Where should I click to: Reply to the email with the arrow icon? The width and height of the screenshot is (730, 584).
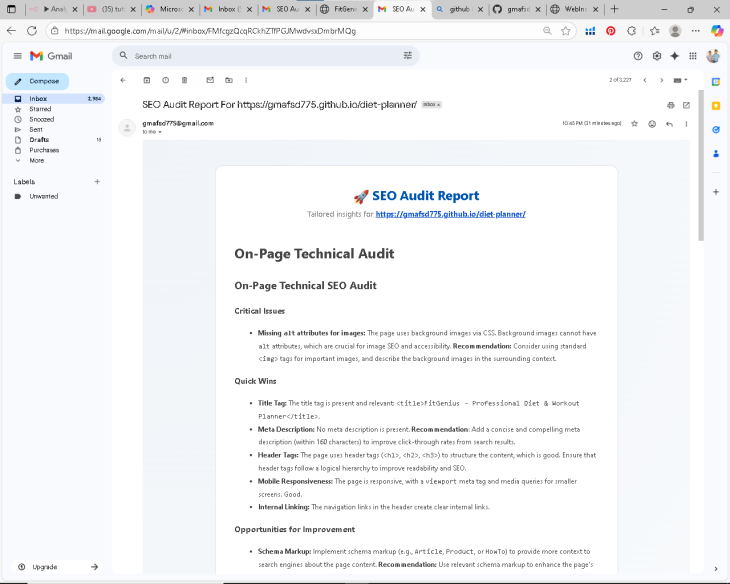click(x=669, y=123)
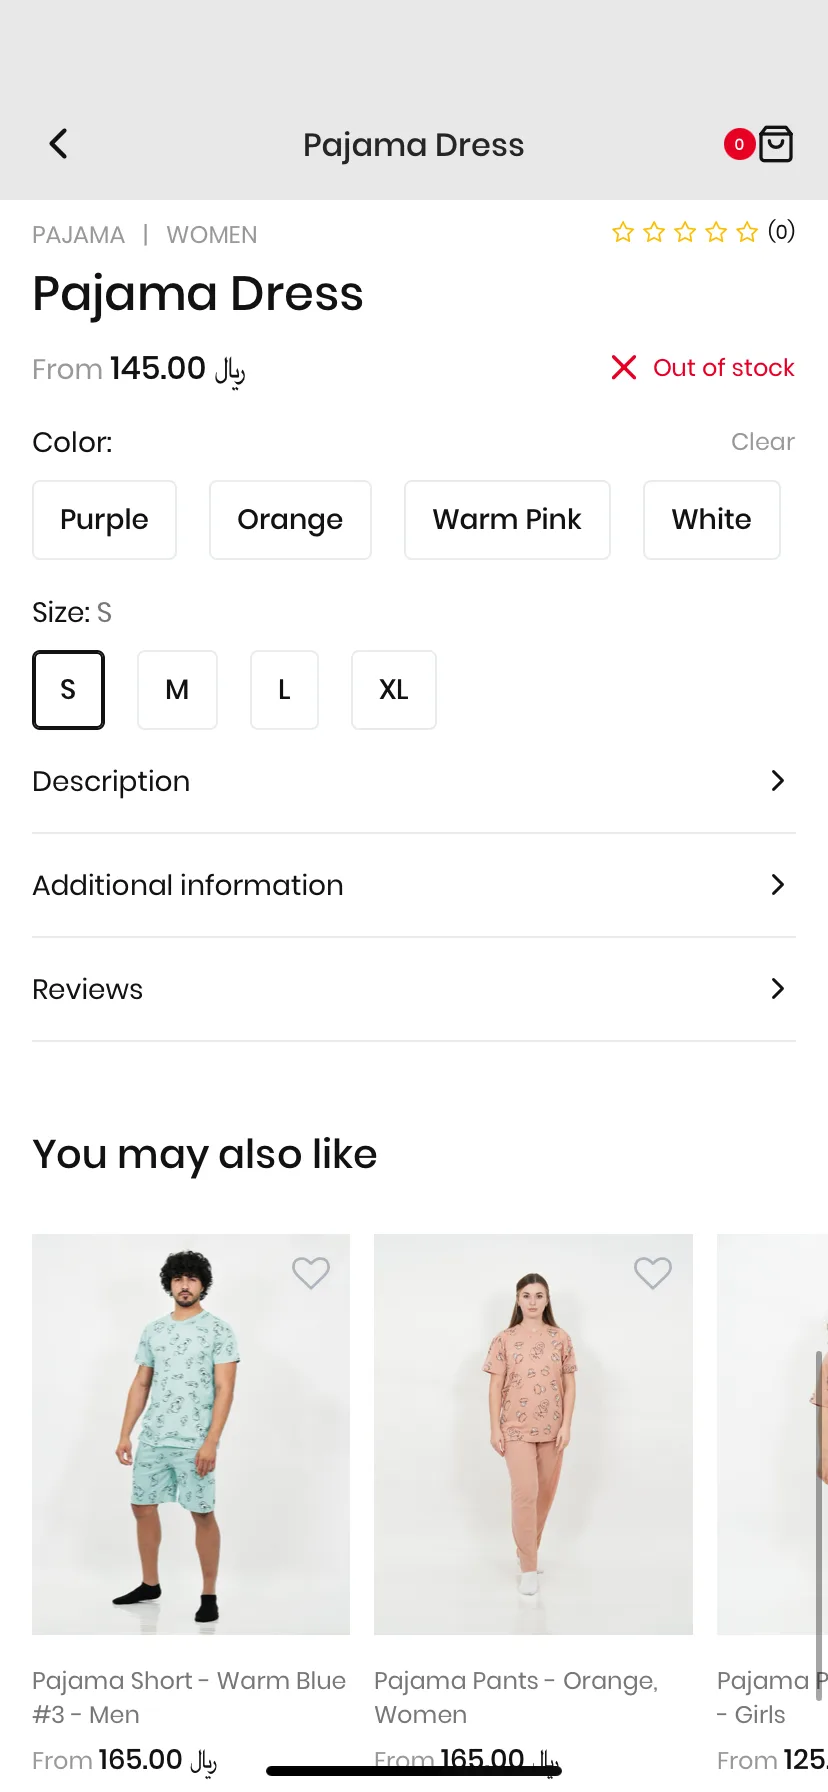Viewport: 828px width, 1792px height.
Task: Favorite the Pajama Short Warm Blue item
Action: coord(311,1273)
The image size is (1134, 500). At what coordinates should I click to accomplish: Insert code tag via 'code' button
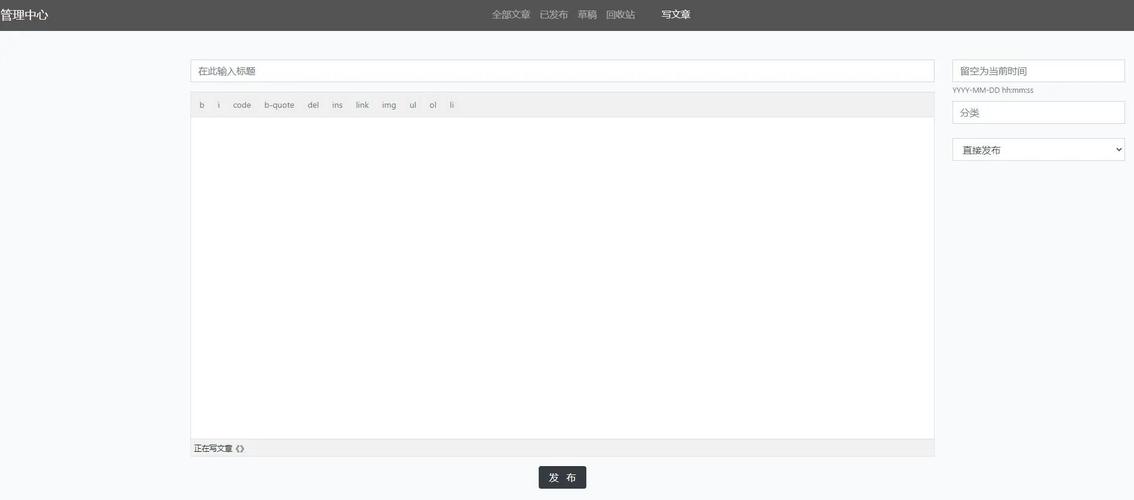pos(242,105)
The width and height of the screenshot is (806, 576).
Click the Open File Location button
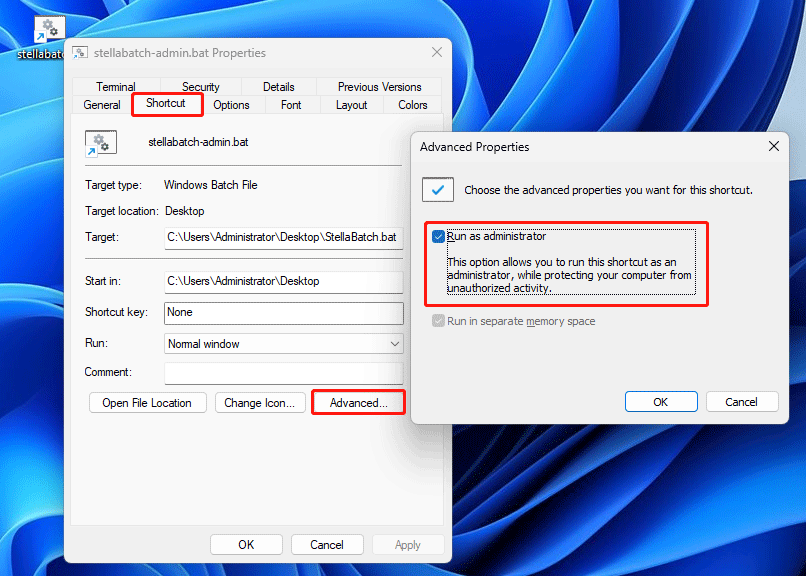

= = = =

Retype, exactly and only, the lines from the one containing "The width and height of the screenshot is (806, 576)." through the end of the entries, both ends included, and omit all pictures.

The width and height of the screenshot is (806, 576).
Click the Open File Location button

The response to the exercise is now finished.